Portugal has participated in some European projects, such as EUROTRA (through ILTEC) and LE-PAROLE (with the participation of CLUL and INESC). Currently, Portugal is participating in CLARIN through the NLX research group.

Regarding the national projects that have been undertaken, the corpus built in the LE-PAROLE project has been enriched and enlarged under the Portuguese project TagShare, conducted at the NLX group and in CLUL. The outcome was a 1 Million word corpus linguistically annotated and fully verified by experts – the CINTIL corpus –, and a whole range of processing tools for tokenization, morphosyntactic category (POS) tagging, inflection analysis, lemmatization, multi-word lexeme recognition, named entity recognition, etc. The annotation schemes developed in the project became de facto standards for Portuguese in the field of LT and have been further used in the Reference Corpus of Contemporary Portuguese (CRPC). Additionally, as a result of the project Computational Processing of Português, a distributed language resource center for Portuguese was created: Linguateca. Linguateca provides information about some Portuguese projects, such as the AC/DC project (free access to large quantities of Portuguese parsed text in a uniform way), the CETEMPúblico corpus (a 180 million word corpus of newspaper text from the daily Portuguese newspaper Público), the COMPARA/DISPARA project (free access to Portuguese parallel text aligned with other languages), the Floresta Sintá(c)tica project (treebank for Portuguese) and the organization of evaluation contests for Portuguese (Morfolimpíadas, CLEF and HAREM).

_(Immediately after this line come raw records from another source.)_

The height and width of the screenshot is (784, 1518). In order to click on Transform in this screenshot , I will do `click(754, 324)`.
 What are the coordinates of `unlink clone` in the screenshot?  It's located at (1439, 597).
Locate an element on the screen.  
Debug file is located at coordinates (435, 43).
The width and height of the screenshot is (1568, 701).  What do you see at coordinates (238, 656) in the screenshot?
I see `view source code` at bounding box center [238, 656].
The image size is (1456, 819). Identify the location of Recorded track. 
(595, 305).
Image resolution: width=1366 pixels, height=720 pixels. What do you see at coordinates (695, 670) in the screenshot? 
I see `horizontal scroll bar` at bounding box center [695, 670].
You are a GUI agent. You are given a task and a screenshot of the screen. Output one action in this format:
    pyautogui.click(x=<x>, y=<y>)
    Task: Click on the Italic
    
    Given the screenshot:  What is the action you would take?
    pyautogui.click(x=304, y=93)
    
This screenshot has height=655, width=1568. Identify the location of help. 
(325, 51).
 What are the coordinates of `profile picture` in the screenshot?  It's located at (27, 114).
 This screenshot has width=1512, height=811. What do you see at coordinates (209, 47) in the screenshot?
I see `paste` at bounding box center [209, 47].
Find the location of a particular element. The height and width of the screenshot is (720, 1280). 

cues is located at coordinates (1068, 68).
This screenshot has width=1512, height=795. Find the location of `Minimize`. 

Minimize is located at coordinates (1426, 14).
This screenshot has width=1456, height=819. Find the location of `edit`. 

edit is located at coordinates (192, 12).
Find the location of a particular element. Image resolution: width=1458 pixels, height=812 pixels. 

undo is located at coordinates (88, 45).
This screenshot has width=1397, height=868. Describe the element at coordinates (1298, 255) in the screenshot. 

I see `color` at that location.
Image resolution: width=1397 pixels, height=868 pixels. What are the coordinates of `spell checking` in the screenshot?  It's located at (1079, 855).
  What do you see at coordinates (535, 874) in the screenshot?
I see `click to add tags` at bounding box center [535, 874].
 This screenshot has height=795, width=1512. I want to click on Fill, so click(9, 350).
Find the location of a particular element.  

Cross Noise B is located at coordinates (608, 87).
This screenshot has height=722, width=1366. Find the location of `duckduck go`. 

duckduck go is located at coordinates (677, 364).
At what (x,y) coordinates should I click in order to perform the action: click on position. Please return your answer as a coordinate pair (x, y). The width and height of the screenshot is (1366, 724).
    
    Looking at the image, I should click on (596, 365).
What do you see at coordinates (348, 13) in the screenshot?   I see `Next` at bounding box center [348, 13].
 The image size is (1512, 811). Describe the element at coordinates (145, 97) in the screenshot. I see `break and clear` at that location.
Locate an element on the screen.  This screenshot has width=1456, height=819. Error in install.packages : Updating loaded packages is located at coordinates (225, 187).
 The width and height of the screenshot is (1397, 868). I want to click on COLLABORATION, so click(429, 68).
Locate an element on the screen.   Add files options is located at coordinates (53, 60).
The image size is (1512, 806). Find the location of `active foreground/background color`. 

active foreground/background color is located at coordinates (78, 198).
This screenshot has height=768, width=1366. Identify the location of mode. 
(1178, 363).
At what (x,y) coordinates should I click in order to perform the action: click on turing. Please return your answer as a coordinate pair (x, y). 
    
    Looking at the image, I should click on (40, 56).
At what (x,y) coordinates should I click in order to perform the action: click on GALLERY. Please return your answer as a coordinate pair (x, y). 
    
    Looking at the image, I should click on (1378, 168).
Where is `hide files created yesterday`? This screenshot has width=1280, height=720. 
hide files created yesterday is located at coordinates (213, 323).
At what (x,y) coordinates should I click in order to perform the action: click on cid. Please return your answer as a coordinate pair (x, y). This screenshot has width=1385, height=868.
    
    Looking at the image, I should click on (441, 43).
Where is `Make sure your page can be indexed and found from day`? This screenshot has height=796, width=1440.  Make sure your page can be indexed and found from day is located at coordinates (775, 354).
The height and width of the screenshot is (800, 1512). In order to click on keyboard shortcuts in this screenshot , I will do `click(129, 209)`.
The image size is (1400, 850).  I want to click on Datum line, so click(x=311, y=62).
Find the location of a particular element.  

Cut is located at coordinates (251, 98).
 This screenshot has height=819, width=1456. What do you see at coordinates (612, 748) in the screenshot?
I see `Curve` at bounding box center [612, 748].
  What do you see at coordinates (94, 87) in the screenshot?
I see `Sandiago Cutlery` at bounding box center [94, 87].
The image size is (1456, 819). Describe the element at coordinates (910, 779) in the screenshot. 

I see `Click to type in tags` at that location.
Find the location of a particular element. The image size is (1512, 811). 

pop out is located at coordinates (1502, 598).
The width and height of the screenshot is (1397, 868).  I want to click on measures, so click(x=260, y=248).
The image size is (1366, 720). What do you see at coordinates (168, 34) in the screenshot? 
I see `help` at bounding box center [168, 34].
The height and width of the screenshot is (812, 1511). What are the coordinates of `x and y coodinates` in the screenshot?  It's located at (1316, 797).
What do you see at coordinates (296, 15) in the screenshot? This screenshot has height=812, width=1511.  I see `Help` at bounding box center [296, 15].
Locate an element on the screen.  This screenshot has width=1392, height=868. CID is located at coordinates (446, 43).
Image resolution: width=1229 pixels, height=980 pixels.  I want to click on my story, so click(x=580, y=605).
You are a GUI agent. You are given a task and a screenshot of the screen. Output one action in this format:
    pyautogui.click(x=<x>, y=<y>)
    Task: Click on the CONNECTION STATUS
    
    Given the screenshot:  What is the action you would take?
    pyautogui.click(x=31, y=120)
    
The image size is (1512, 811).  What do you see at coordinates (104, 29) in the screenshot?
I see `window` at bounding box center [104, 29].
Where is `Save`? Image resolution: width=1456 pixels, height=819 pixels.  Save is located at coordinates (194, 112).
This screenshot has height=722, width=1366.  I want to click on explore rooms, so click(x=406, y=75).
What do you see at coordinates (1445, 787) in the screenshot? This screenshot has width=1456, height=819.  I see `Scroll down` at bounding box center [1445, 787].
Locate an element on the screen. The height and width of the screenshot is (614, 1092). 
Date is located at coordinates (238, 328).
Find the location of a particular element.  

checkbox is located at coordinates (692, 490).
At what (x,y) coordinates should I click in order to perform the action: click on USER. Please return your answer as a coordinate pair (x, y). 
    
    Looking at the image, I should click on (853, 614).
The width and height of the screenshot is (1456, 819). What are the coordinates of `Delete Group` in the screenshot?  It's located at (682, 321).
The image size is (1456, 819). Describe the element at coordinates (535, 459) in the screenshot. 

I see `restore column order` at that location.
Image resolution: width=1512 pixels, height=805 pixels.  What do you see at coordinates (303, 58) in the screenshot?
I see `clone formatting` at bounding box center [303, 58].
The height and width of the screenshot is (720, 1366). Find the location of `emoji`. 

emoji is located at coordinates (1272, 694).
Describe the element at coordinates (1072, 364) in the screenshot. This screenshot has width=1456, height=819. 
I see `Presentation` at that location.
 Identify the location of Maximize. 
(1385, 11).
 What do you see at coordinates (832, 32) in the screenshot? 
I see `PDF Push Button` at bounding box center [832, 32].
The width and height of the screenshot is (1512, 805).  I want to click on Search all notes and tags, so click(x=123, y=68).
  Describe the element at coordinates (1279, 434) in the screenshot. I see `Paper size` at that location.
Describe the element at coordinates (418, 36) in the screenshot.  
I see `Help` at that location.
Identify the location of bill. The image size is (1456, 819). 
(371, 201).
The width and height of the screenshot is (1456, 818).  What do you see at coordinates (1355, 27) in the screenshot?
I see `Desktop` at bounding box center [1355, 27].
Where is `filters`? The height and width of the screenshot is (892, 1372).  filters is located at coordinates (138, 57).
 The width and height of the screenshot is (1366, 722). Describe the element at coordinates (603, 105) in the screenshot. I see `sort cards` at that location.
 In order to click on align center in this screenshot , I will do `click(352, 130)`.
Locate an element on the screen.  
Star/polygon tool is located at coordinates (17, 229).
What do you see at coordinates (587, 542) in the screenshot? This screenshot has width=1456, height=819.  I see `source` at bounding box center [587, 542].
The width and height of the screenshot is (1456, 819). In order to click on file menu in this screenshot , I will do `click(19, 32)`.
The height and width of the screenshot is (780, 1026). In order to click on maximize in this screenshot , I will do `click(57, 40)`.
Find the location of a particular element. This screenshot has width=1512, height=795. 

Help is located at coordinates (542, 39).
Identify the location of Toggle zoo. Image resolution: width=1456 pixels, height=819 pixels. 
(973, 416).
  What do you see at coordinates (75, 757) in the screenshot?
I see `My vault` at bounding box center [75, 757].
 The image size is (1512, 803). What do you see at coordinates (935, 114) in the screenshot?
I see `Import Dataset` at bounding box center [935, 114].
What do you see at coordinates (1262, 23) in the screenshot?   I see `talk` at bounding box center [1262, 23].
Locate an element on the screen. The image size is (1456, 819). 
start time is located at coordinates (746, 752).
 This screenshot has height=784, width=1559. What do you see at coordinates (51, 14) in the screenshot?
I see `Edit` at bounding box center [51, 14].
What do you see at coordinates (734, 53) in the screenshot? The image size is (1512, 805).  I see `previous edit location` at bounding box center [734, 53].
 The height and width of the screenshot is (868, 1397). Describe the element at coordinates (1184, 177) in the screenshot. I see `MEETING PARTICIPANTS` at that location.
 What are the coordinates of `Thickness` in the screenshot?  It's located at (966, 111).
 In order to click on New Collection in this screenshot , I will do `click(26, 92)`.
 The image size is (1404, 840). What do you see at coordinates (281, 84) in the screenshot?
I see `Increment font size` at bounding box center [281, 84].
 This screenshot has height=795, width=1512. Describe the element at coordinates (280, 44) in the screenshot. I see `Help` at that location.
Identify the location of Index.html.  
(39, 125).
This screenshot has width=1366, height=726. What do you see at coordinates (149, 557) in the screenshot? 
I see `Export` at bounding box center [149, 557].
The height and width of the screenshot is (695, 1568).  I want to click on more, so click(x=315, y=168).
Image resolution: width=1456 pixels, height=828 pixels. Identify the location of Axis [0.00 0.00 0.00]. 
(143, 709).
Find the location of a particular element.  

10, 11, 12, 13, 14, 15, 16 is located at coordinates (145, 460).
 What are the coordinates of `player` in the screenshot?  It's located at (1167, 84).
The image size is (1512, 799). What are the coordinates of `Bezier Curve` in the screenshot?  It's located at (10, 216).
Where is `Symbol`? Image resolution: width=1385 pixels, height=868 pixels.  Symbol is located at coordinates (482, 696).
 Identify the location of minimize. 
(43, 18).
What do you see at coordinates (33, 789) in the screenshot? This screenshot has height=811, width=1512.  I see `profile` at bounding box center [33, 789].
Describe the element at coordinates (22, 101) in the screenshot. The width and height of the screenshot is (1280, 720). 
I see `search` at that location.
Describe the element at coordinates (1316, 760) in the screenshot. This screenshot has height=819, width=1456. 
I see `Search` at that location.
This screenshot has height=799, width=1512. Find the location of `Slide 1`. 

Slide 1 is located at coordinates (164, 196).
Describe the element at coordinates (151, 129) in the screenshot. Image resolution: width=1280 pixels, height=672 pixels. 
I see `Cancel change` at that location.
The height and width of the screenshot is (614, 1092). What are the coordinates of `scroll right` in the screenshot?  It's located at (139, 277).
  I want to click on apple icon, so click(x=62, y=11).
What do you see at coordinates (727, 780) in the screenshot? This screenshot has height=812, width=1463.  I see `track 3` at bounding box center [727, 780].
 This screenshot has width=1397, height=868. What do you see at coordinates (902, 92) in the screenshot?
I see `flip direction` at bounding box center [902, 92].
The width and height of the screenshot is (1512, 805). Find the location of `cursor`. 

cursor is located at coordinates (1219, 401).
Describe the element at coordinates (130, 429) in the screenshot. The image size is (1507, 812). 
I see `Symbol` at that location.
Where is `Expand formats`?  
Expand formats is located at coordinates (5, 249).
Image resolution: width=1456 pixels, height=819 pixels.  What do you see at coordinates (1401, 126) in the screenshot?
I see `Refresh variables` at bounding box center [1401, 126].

Furthermore, cooperation exists between the Information and Language Technologies Institute (LTI) od the School of Computer Science at Carnegie Mellon University (CMU) and Portuguese Universities.

Contact Point Input

National/Regional contact: David Martins de Matos, INESC.
National/Regional contact: Amalia Mendes, CLUL-University Lisboa.

Programs

A list of programs and activities is already available at: http://www.linguateca.pt.

  - European projects:

CLARIN – Portuguese institution: NLX, Faculty of Sciences of the University of Lisbon (http://nlx.di.fc.ul.pt).

  - Program CMU-PORTUGAL:

http://www.cmuportugal.org.
Cooperation between the Information and Language Technologies Institute (LTI) of the School of Computer Science at Carnegie Mellon University (CMU) and Portuguese Universities.

  - National projects:

funded by the national funding agency FCT- Fundação para a Ciência e a Tecnologia.

  - Main institutions/groups working in LRT in Portugal:

• Centre of Linguistics of the University of Lisbon – CLUL;
Natural Language and Speech-NLX group, Faculty of Sciences of the University of Lisbon;
• L2F group at INESC-ID, Instituto de Engenharia de Sistemas e Computadores Investigação e Desenvolvimento;
Centre for Artificial Intelligence-Centria, Faculdade de Ciências e Tecnologia, New University of Lisbon;
• Research Center for Informatics and Information Technologies - CITI, New University of Lisbon;
Centre of Linguistics of the New University of Lisbon;
• University of Beira Interior, Centre of Mathematics;
• Universidade de Évora, School of Sciences and Technology, Department of Informatics;
• Instituto de Linguística Teórica e Computacional;
Artificial Intelligence and Computer Science Laboratory, University of Porto;
Centre of Linguistics of the University of Porto.